EXERCISE OBJECTIVE →
Please repeat, from the entries that follow, the lines from the one containing "The image size is (644, 347)." through the one containing "Image resolution: width=868" exactly, adding nothing.

RECORDS →

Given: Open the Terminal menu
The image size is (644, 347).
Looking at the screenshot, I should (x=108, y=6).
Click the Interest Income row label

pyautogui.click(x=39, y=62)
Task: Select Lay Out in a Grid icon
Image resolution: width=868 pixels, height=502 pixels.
==
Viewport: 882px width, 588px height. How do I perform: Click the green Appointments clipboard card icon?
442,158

TASK RESPONSE →
The image size is (644, 347).
Looking at the screenshot, I should (x=108, y=6).
Click the Interest Income row label

pyautogui.click(x=39, y=62)
Task: Select Lay Out in a Grid icon
Image resolution: width=868 pixels, height=502 pixels.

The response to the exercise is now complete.